Google made some functional and performance enhancements to the web browser in Android 3.1. Adobe recommends that you have 3.1 installed if you want to run Flash 10.3, although both Android 3.0.1 and 3.1 will let you install the latest version of Flash. I ran several Flash benchmarks to see if there was any performance difference however I couldn't find any - both versions of Android seem to run Flash at the same speed.

Browser compatibility hasn't been significantly improved from what I can tell. Reddit's front page is still far too zoomed out by default and overall HTML5 compatibility hasn't changed:

Google did enable embedded HTML5 video on Android 3.1. In the past if you encountered an embedded HTML5 video it would only play full screen, but now you can play it in inline on a webpage.

The Android browser now supports saving web pages to webarchives. There's a contextual menu option that lets you save any webpage you'd like. The webarchive is stored as a .webarchivexml file in Android's Downloads directory. Chrome won't open the webarchive but you can view it on the device itself.

I didn't have time before boarding my flight to run through our 2011 page loading test, but subjective web browsing seems to be quicker on 3.1 than it was on 3.0.1. Javascript performance is a bit lower, although BrowserMark mostly no change:

SunSpider Javascript Benchmark 0.9

SunSpider Javascript Benchmark 0.9.1

Rightware BrowserMark

The browser gains a scrolling widget on the right side for quickly moving up and down pages:

Scrolling performance seems improved, but it's at the cost of how aggressively the browser renders the web page as you scroll.
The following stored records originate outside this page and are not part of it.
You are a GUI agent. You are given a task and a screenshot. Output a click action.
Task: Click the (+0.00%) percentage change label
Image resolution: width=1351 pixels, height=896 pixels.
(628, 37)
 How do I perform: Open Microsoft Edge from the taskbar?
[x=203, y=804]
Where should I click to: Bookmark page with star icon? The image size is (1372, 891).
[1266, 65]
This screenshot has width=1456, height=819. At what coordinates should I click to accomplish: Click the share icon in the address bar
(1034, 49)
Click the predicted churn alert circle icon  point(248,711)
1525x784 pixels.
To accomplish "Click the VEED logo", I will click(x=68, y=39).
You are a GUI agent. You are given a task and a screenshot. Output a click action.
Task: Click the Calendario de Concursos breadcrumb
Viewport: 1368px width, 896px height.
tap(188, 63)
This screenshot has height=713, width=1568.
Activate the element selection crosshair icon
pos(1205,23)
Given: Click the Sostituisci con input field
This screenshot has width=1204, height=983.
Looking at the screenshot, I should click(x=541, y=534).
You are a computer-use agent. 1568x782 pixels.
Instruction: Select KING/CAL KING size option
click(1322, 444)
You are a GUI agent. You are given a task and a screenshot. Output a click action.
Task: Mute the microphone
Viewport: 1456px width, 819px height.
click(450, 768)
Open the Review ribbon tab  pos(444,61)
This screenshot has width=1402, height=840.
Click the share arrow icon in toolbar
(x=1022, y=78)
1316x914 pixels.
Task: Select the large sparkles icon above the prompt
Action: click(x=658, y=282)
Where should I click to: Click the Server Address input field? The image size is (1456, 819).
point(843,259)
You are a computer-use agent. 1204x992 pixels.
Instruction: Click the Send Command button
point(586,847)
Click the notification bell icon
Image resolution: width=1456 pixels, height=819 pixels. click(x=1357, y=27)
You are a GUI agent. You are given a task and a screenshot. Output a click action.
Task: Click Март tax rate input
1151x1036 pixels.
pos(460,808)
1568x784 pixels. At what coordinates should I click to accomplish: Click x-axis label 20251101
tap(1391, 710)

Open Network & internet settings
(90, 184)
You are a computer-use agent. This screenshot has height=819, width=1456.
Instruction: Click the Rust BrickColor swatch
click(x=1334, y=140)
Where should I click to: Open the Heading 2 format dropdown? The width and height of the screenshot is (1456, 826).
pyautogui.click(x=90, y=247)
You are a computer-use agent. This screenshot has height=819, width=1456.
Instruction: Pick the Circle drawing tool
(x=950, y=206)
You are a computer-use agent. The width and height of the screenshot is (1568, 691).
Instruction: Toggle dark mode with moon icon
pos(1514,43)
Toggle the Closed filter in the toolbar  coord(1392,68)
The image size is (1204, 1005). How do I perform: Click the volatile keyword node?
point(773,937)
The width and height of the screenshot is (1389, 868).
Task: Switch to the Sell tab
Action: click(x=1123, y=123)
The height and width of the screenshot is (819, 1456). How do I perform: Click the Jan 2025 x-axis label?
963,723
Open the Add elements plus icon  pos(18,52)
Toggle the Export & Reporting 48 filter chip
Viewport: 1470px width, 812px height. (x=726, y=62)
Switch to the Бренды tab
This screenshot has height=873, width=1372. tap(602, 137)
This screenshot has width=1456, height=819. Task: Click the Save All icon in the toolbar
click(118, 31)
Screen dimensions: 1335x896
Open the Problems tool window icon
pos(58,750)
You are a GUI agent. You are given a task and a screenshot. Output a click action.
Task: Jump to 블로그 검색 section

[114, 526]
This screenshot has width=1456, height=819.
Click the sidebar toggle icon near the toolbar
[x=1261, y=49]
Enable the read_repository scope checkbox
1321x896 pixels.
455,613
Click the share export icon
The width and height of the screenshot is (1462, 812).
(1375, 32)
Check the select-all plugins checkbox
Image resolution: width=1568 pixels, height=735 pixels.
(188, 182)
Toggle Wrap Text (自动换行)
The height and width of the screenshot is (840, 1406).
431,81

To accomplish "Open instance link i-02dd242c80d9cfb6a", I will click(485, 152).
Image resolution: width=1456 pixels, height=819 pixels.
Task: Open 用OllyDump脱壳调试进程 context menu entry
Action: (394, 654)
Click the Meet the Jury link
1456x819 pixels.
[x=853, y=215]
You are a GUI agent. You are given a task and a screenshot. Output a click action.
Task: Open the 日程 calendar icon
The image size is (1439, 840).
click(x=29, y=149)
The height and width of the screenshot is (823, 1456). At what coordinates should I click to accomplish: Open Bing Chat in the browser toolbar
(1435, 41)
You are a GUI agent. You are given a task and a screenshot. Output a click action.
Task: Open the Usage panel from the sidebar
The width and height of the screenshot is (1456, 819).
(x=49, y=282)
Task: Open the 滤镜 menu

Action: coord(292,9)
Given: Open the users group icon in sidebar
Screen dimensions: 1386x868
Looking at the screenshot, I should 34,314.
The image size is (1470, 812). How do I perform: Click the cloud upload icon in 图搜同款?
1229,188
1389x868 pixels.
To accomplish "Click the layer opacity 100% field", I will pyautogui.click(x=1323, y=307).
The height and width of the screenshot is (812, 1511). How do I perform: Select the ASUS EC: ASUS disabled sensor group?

Both Android and iOS only render to the frame buffer only a portion of what you see on a web page, when you scroll down old data is evicted from memory and what you're scrolling to gets rendered in real time. On iOS this can manifest as a checkerboard pattern if you quickly scroll down a web page. On Android 3.1 this appears as a lot of white blocks that quickly fill in with data. The animation is smooth but the effect feels unfinished as you can see from the video on the previous page.

I didn't notice a huge difference in performance while zooming but I'd say that the browsing experience overall is just faster than it was under 3.0.1.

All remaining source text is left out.